Comment 2 Michal Toman 2014-06-10 09:35:58 UTC
So far I've extended the comments. Do you think this is sufficient or do you want to implement some checking logic anyway?


# Delete old tasks after (hours); <= 0 means never
# This is mutually exclusive with ArchiveTaskAfter (see below)
# The one that occurs first removes the task from the system
# In case DeleteTaskAfter = ArchiveTaskAfter, archiving executes first
DeleteTaskAfter = 0

# Delete old failed tasks after (hours); <= 0 means never
# This is useful for cleanup of failed tasks before the standard
# mechanisms do (DeleteTaskAfter or ArchiveTaskAfter)
# In case DeleteFailedTaskAfter > DeleteTaskAfter
# or DeleteFailedTaskAfter > ArchiveTaskAfter, this option does nothing
DeleteFailedTaskAfter = 0

# Archive old task after (hours); <= 0 means never
# This is mutually exclusive with DeleteTaskAfter (see above)
# The one that occurs first removes the task from the system
# In case DeleteTaskAfter = ArchiveTaskAfter, archiving executes first
ArchiveTaskAfter = 0

Comment 4 Dave Wysochanski 2014-07-29 13:31:52 UTC
Note the clarification of cleanup options is upstream, but I don't think any extra checks have been implemented yet.

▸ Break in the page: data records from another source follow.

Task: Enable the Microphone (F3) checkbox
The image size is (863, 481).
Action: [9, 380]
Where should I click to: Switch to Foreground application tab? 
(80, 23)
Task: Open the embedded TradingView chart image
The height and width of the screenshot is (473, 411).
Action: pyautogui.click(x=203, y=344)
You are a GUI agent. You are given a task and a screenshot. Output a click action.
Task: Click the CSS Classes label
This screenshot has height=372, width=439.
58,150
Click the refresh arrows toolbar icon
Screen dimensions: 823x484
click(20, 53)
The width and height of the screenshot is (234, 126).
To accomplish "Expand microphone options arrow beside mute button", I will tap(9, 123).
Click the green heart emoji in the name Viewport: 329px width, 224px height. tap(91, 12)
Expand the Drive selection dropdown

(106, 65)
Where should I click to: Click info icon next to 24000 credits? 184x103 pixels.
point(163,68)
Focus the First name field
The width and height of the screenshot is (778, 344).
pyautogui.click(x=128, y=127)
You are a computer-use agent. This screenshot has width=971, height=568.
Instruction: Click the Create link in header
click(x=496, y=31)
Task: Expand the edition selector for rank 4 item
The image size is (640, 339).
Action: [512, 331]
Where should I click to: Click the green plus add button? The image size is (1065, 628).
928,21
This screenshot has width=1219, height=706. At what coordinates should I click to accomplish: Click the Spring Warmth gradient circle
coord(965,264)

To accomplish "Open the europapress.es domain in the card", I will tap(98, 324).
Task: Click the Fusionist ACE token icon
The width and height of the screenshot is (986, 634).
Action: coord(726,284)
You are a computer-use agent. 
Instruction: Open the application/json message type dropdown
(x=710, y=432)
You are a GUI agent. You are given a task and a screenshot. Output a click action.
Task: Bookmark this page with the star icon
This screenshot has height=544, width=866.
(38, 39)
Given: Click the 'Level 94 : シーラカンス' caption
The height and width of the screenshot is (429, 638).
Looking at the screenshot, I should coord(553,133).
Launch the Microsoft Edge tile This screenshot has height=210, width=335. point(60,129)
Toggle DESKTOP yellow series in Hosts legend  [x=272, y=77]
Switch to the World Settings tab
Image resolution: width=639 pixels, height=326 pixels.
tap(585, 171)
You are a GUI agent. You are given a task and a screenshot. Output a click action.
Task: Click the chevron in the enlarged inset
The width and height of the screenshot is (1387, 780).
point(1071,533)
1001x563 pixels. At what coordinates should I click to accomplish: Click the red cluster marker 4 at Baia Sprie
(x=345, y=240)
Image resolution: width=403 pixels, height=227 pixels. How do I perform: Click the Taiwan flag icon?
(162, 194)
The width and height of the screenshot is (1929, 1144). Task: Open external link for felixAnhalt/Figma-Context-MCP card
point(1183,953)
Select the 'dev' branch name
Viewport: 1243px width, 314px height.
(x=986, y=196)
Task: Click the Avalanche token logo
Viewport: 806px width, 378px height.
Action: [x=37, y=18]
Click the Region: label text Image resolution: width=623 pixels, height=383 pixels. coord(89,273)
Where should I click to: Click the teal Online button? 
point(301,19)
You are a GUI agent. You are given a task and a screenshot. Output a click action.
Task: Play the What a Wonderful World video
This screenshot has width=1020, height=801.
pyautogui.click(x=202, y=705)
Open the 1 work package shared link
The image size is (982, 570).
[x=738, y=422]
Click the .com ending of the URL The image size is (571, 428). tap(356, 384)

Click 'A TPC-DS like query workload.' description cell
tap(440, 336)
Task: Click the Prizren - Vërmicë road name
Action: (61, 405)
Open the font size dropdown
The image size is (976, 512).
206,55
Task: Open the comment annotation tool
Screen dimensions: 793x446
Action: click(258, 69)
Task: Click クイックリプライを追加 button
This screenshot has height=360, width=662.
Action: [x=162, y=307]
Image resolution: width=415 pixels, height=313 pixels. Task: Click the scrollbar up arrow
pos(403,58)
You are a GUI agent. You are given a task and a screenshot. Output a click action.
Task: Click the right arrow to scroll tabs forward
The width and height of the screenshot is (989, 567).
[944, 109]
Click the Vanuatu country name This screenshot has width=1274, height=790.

commit 42db0647a509f31c035dad596ddd373ee8b49923
Author: Michal Toman <mtoman>
Date:   Tue Jun 10 11:31:47 2014 +0200

    retrace-server.conf: clarify cleanup options
    
    Signed-off-by: Michal Toman <mtoman>

Comment 5 Michal Toman 2014-07-30 12:21:05 UTC
Checks added

commit f4cffef491130363a19bc372fba1d8003db105a1
Author: Michal Toman <mtoman>
Date:   Wed Jul 30 12:40:59 2014 +0200

    rs-cleanup: add config sanity checks
    
    Signed-off-by: Michal Toman <mtoman>

Comment 6 Fedora Update System 2014-07-31 11:52:38 UTC
retrace-server-1.12-2.el6 has been submitted as an update for Fedora EPEL 6.
https://admin.fedoraproject.org/updates/retrace-server-1.12-2.el6

Comment 7 Fedora Update System 2014-07-31 16:58:53 UTC
Package retrace-server-1.12-2.el6:
* should fix your issue,
* was pushed to the Fedora EPEL 6 testing repository,
* should be available at your local mirror within two days.
Update it with:
# su -c 'yum update --enablerepo=epel-testing retrace-server-1.12-2.el6'
as soon as you are able to.
Please go to the following url:
https://admin.fedoraproject.org/updates/FEDORA-EPEL-2014-2089/retrace-server-1.12-2.el6
then log in and leave karma (feedback).

Comment 8 Fedora Update System 2014-08-15 18:57:53 UTC
retrace-server-1.12-2.el6 has been pushed to the Fedora EPEL 6 stable repository.  If problems still persist, please make note of it in this bug report.